History of The Levant - Bronze Age

Bronze Age

The first cities started developing in southern Mesopotamia during the 4th millennium BC. With these cities, ties of religion began to replace ties of kinship as the basis for society. During the Uruk phase, colonists and traders from Southern Iraq established important quarters in settlements throughout the northern part of the Levantine region (e.g. Amuq). In Southern Iraq each city had a patron god, worshipped in a massive central temple called a ziggurat, and was ruled by a priest-king (ishakku). Society became more segmented and specialized and capable of coordinated projects like irrigation and warfare.

Along with cities came a number of advances in technology. By around the 31st century BC, writing, the wheel, and other such innovations had been introduced. By then, the Sumerian Peoples of south Mesopotamia were all organized into a variety of independent City-states, such as Ur and Uruk, which by around 26th century BC had begun to coalesce into larger political units. By accommodating the conquered people's gods, religion became more polytheistic and government became somewhat more secular; the title of lugal, big man, appears alongside the earlier religious titles, although his primary duty is still the worship of the state gods.

This process came to its natural conclusion with the development of the first empires around the 24th century BC. A people called the Akkadians invaded the valley under Sargon I and established their supremacy over the Sumerians, and extended their control into Syria as far as the coast. The Ebla archive mentions the cities of Hazor and Jerusalem amongst other sites of the region. They were followed by the extension of Khirbet Kerak ware cultures, showing affinities with the Caucasus, and possibly linked to the later appearance of the Hurrians. This was synchronous with the empires of Ur during the 22nd and 21st centuries BC and the Old Babylonian Kingdom during the 18th and 17th centuries BC, both of which did not extend as far as the Levant. During this time the Kingdom of Yamkhad on the Euphrates, and of Qatna on the Orontes, were important city states of the Syrian region.

Parallel developments were meanwhile occurring in Egypt, which by the 32nd century BC had been unified to form the Old Kingdom of Egypt, and amongst the peoples of the Indus Valley in north-western India. All of these civilizations lie in fertile river valleys where agriculture is relatively easy once dams and irrigation are constructed to control the flood waters.

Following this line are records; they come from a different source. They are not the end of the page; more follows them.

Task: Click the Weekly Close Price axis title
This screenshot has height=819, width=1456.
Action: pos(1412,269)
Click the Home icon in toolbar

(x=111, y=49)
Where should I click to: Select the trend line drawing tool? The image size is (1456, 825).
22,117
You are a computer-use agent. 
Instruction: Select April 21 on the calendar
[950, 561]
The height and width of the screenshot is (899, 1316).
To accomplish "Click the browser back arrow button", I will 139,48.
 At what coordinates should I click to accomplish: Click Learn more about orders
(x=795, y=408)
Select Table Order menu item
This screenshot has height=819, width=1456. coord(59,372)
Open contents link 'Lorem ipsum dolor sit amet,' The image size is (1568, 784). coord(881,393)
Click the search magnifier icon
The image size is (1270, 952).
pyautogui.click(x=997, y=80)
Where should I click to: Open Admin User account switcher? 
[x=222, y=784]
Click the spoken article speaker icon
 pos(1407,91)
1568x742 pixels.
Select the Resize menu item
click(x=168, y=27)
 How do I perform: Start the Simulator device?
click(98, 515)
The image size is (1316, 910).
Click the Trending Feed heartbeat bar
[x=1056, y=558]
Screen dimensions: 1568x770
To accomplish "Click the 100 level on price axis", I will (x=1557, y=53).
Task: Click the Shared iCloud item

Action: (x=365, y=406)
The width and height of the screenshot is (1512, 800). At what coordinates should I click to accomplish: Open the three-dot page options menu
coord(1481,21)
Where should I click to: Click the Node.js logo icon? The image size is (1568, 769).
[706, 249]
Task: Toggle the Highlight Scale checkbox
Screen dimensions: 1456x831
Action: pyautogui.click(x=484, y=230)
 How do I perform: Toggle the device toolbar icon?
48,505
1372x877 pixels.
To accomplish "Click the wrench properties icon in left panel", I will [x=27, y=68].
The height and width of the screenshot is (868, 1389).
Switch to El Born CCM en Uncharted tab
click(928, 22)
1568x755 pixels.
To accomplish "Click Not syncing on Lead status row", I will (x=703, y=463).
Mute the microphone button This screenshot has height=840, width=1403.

This started to change around the end of the 3rd millennium BC as cities started to spread to the nearby hilly country: among the Assyrians in north Mesopotamia, the Canaanites in Syria-Palestine, to the Minoans in Crete, and to the Hittites in eastern Anatolia. Around this same time various immigrants, such as the Hittites in Anatolia and Mycenaean Greeks, started appearing around the peripheries of civilization.

These groups are associated with the appearance of the light two-wheeled war chariot and typically with Indo-European languages. Horses and chariots require a lot of time and upkeep, so their use was mainly confined to a small nobility. These are the "heroic" societies familiar to us from epics like the Iliad and the Ramayana.

Around the 17th and 16th centuries BC most of the older centres had been overrun. Babylonia was conquered by the Kassites, and the civilization of the Indus Valley was on decline probably due to climate. Another group, the Mitanni, subjugated Assyria and for a time menaced the Hittite kingdom, but were defeated by the two around the middle of the 14th. Various Achaean kingdoms developed in Greece, most notably that of Mycenae, and by the 15th century BC were dominant over the older Minoan cities. And the Semitic Hyksos used the new technologies to occupy Egypt, but were expelled, leaving the empire of the New Kingdom to develop in their wake. From 1550 until 1100, much of the Levant was conquered by Egypt, which in the latter half of this period contested Syria with the Hittite Empire.

At the end of the 13th century BC, all of these powers suddenly collapsed. Cities all around the eastern Mediterranean were sacked within a span of a few decades by assorted raiders. The Achaean kingdoms disappeared, and the Hittite empire was destroyed. Egypt repelled its attackers with only a major effort, and over the next century shrank to its territorial core, its central authority permanently weakened. Only Assyria and Egypt escaped significant damage.